Tuesday, February 2, 2010

My Admiration for "Calvin and Hobbes"

By Tony Mazur

Whenever I straighten up my house in preparation for a family gathering, for some reason I tend to clean places that no one will see, such as the attic and closets. As I tore apart my closet, I came across a bookcase filled with comic books. I was always fascinated with newspaper comic strips, and I would always save my money to purchase as many as possible. I had numerous treasuries of "Foxtrot", "Garfield", "Zits", "Peanuts", "Ziggy", and "The Far Side", but I had the market cornered on "Calvin and Hobbes".

As a child in suburbia, I identified with Calvin. Like me, Calvin was a young boy with a large imagination and a small attention span. Also like me, he was bright, but his grades in school did not show it. I attended a Blue Ribbon elementary school, and most of my classmates were fairly intelligent. Because my attention span was like that of a hummingbird, I occasionally forgot to complete homework assignments, and I was teased for it by my peers. "Calvin and Hobbes" guided me through the perils of childhood.

"Calvin and Hobbes" taught me a lot about growing up. Believe it or not, I was an incredibly shy kid all the way up until high school. The few times I would come out of my shell was because I questioned reality, much like Calvin did. Over the years, I tended to become very philosophical, and I'm sure that traces back to the countless hours I spent with my nose buried in a "Calvin and Hobbes" collection.

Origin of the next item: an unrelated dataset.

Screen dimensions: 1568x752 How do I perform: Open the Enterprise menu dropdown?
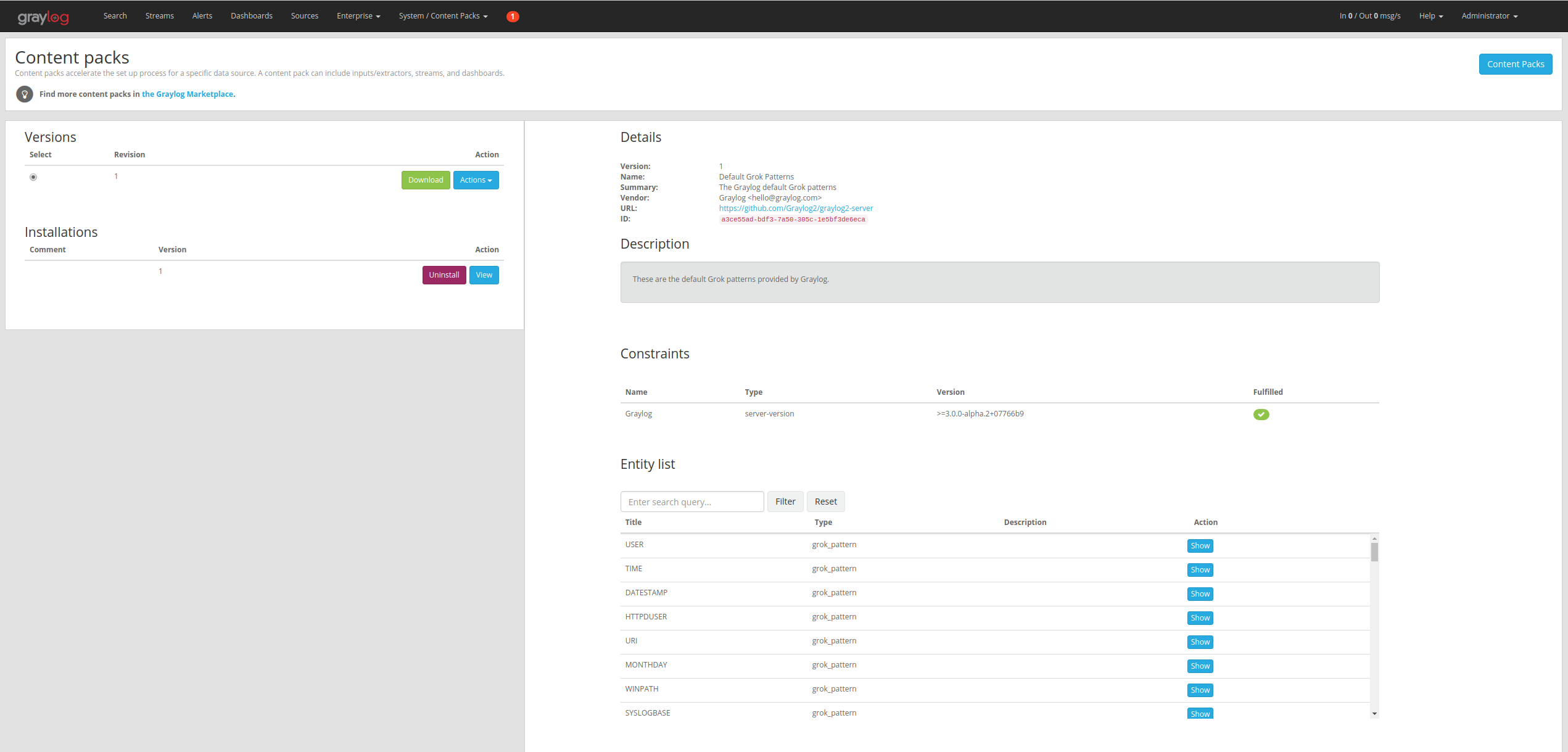tap(358, 16)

As a fellow artist, I admire the work of creator Bill Watterson for a number of reasons. In a medium where newspaper space costs money, Watterson did what he could to bring a higher form of art to the funny pages, art's lowest common denominator. He also fought against licensing his work. As much as it would be nice to buy Hobbes stuffed animals and LEGAL Calvin T-shirts and window decals, Watterson did not want to see his creations distorted.

The strip only lasted ten years, and even though fans are still left wanting more, Watterson pulled the plug. Unlike seasoned strips like "Blondie", "Beetle Bailey", and "Marmaduke", Watterson did not want to see his work become stale and lifeless. Like "The Far Side"'s Gary Larson (who ended his strip exactly one year before "Calvin and Hobbes" closed shop), he went out on top.

Here is a recent interview Watterson gave to The Plain Dealer.

Mr. Watterson, I want to thank you for your tremendous work. You have inspired generations, and when it comes time for me to settle down and have children, I will make sure they are as big of "Calvin and Hobbes" fans as I was growing up.